En İyi Özgün Senaryo ve En İyi Uyarlama Senaryo dalında Oscar'a aday gösterilen toplam on filmin beşinin yazarlarının katıldığı söyleşinin tam katılımcı listesi şöyle: The Big Sick / Emily V. Gordon ve Kumail Nanjiani, Logan / Michael Green, Molly's Game / Aaron Sorkin, Mudbound / Virgil Williams ve Dee Rees, The Shape of Water / Vanessa Taylor. Bu senaryolardan “The Big Sick” ile “The Shape of Water” En İyi Özgün Senaryo dalında adayken, “Logan”, “Molly's Game” ve “Mudbound” En İyi Uyarlama Senaryo dalında yarışıyor. Yazarlar arasında daha önce yalnızca Aaron Sorkin'in 2011 yılında “The Social Network” ile Oscar kazandığını, diğer yazarlarınsa ilk adaylığı olduğunu belirtmek isterim.

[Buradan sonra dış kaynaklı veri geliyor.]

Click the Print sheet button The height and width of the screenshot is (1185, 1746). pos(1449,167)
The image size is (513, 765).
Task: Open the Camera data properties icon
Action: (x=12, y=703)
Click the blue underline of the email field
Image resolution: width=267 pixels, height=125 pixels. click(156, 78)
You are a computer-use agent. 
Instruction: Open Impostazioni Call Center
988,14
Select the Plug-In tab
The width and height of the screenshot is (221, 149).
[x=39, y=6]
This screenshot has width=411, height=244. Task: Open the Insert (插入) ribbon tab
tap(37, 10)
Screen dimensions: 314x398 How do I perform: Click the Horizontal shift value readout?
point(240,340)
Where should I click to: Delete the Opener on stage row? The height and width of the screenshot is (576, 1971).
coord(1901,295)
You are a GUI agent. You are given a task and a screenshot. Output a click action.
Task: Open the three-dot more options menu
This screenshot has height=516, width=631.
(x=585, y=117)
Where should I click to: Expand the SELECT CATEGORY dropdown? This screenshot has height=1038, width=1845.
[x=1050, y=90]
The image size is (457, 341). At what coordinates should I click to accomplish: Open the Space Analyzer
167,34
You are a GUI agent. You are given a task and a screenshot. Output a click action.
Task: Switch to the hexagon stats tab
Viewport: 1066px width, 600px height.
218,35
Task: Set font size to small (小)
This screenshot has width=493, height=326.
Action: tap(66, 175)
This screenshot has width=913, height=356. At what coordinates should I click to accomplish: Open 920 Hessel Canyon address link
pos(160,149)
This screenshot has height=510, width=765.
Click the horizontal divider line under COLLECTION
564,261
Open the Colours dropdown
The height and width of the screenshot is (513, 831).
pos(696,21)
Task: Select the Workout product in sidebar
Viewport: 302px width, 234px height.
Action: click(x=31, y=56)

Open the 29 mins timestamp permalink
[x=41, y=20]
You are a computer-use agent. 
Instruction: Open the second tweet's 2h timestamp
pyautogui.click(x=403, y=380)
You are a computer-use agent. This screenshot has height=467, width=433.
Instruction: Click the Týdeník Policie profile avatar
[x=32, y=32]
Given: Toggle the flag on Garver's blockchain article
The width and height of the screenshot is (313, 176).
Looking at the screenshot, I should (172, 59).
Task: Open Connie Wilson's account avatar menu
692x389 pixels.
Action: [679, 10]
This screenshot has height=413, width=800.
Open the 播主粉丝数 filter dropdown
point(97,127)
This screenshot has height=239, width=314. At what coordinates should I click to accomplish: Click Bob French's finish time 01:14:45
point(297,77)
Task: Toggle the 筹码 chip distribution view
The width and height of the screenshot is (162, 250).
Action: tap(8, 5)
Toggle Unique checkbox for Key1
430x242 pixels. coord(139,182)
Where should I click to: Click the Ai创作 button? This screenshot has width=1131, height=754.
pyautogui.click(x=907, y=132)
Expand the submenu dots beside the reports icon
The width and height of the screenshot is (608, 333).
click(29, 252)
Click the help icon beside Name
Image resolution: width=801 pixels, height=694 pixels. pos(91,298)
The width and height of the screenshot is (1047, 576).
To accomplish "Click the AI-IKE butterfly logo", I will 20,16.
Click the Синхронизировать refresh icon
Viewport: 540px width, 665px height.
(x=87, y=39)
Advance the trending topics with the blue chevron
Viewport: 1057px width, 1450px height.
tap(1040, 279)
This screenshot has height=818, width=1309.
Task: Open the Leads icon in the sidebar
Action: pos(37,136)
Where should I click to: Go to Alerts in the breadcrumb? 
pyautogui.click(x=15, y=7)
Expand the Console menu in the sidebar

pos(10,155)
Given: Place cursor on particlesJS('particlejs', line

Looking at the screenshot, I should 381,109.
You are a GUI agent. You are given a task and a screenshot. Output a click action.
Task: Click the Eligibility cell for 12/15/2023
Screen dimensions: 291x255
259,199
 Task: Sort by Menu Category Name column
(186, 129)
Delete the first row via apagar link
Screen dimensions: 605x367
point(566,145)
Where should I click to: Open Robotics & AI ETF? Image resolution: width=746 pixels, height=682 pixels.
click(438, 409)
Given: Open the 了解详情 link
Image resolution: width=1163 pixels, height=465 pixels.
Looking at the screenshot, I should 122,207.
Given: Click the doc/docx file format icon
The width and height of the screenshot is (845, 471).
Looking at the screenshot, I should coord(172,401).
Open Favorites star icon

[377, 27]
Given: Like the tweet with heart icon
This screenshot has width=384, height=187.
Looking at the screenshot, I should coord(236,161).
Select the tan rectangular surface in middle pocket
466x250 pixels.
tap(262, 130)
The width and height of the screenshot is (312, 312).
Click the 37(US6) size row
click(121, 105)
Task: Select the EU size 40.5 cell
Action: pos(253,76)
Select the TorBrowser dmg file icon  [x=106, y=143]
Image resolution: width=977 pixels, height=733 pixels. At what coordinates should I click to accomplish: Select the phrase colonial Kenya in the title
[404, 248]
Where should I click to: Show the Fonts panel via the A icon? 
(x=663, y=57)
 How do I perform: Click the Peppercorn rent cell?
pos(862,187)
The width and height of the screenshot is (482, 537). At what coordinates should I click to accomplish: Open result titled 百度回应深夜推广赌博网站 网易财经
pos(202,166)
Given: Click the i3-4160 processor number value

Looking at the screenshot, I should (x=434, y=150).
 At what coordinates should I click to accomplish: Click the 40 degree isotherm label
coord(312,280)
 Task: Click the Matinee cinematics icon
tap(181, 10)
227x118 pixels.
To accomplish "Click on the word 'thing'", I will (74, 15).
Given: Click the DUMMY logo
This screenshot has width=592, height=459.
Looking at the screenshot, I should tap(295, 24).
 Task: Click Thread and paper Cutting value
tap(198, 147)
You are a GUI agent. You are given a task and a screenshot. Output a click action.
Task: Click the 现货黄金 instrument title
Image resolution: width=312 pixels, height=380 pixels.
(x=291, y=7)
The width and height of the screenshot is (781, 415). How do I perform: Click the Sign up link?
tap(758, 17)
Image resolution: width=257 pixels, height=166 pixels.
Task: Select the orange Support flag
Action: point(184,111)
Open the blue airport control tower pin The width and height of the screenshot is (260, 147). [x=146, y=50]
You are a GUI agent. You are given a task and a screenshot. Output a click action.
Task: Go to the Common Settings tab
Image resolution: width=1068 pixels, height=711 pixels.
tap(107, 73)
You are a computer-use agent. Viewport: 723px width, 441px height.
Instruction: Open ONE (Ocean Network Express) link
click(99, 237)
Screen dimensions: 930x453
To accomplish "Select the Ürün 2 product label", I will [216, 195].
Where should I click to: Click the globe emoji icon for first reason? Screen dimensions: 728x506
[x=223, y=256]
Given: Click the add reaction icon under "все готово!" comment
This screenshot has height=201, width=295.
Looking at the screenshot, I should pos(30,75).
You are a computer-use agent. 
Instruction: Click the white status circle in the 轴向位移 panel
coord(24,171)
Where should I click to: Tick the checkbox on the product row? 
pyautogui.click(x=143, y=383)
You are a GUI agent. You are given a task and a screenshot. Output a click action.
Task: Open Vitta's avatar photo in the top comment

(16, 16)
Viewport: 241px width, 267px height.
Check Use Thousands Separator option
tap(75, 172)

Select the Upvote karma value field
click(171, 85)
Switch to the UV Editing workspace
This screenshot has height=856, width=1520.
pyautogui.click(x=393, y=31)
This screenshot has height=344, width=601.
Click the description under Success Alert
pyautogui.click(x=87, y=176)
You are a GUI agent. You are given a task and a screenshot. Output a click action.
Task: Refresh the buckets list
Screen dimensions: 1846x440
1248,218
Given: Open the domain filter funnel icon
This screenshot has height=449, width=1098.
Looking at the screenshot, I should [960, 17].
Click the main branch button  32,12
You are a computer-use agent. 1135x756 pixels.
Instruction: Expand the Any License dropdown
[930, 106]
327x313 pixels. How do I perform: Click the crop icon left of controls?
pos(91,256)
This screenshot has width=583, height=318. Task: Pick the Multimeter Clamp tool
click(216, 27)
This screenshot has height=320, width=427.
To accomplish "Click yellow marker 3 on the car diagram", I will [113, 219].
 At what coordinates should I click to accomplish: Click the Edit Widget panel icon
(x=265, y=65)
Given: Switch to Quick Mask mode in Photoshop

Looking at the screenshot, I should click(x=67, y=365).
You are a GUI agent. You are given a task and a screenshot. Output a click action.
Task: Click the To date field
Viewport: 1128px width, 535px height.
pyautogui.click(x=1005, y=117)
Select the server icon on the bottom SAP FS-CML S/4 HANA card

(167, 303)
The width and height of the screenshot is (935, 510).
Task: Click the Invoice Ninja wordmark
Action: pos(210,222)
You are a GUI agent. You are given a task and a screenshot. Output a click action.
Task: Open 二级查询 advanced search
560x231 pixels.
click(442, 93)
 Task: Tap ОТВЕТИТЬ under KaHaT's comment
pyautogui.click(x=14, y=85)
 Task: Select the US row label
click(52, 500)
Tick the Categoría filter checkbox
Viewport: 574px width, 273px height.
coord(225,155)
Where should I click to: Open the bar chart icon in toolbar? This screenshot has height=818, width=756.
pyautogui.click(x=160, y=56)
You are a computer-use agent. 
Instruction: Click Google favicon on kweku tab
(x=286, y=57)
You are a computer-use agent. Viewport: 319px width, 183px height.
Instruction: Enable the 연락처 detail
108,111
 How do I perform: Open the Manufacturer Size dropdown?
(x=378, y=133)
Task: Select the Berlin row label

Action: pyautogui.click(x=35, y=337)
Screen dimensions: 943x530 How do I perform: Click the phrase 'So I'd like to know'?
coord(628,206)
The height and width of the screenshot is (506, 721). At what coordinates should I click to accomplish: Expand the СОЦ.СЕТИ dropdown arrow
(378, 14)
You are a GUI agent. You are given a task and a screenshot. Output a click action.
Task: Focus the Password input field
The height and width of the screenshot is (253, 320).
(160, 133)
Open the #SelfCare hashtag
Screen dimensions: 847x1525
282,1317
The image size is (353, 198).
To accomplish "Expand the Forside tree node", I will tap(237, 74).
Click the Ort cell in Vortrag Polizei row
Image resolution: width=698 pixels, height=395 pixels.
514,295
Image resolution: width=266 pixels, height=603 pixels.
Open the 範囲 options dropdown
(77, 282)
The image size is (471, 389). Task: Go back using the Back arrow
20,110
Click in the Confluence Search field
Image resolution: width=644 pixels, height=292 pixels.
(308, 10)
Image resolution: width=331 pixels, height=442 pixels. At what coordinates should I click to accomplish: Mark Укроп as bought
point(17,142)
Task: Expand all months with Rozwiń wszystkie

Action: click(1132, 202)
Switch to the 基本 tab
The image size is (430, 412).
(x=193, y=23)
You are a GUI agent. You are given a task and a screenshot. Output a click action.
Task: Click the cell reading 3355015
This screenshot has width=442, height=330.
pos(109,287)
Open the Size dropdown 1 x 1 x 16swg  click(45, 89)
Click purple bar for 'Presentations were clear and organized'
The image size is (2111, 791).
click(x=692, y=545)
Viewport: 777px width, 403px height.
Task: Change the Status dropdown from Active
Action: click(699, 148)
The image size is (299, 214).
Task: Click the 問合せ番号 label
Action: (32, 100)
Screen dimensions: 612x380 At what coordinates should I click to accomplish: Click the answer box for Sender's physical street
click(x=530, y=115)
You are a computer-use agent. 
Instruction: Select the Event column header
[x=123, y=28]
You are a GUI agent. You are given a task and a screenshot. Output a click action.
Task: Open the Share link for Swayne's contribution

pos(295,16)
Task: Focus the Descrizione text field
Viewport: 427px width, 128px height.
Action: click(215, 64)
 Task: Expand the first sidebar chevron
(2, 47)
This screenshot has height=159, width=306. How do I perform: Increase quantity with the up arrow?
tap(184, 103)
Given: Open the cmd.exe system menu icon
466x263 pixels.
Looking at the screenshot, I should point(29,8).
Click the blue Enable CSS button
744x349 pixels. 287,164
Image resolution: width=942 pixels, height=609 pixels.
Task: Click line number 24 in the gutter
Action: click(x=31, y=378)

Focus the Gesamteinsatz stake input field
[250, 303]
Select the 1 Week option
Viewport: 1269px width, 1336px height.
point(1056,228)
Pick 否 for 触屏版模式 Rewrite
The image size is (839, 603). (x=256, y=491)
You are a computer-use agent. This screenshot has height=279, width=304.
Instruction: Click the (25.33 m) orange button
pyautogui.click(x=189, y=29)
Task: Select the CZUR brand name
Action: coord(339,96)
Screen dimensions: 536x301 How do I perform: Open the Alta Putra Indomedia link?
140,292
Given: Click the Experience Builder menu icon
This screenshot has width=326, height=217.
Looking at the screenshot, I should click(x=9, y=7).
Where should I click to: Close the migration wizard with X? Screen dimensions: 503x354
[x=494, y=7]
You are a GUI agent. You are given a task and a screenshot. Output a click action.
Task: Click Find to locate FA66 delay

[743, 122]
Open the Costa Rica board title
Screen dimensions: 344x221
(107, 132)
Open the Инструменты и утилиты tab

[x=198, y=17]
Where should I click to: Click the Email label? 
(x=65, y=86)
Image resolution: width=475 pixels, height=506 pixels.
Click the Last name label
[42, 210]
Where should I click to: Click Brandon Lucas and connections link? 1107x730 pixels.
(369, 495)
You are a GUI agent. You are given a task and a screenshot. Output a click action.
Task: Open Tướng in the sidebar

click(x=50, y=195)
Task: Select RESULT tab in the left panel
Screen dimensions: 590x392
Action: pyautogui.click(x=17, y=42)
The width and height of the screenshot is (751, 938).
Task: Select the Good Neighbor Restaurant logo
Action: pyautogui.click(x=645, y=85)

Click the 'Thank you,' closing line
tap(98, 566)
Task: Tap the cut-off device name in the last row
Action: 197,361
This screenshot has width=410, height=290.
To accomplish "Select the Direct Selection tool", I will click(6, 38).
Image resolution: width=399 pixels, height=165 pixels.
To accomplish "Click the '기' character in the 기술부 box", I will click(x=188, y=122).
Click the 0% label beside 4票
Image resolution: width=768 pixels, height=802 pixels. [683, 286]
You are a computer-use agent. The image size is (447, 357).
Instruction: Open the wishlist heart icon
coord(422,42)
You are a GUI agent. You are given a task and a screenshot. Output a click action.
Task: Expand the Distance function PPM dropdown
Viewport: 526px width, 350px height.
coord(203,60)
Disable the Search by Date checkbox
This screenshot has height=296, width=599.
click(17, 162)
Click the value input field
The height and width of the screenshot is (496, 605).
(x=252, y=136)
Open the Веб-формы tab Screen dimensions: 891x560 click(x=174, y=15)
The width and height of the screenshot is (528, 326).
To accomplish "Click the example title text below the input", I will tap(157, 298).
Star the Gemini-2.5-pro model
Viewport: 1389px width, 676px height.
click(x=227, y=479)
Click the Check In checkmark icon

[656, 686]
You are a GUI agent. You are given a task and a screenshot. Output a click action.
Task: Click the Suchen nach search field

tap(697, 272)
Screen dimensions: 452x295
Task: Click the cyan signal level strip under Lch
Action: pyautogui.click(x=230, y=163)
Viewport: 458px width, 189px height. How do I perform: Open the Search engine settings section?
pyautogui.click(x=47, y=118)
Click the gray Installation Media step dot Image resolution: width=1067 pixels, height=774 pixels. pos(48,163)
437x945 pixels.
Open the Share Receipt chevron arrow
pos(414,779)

Karı koca senaryo yazarlığına girişen ve kendi hikayelerini kaleme alan Emily V. Gordon ile “Silicon Valley”den hatırlayacağınız Kumail Nanjiani'nin sıradışı romantik komedi filmi The Big Sick, ikilinin tanışmasından kısa süre sonra Emily'nin amansız bir hastalığa yakalanmasını ve bu süreçte Kumail ile ilişkisinin seyrini anlatıyor. Kumail, bir yazar olarak kendini hayatta en yerlerde hissettiği anın, bu filmin yazım anına denk geldiğini söylüyor.
“Senaryoyu yazmaya başlayalı birkaç sene olmuştu. Bir gün Judd Apatow ve ekibiyle görüşmeye gittiğimizde 'Kesin filmi yapmak isteyecekler' diye düşündük. Onun yerine bize o kadar çok öneriyle geldiler ki dört saatlik görüşmeden dönerken Emily ile arabada 1,5 saat hiç konuşmadık. Kendimizi berbat hissetmiştik.”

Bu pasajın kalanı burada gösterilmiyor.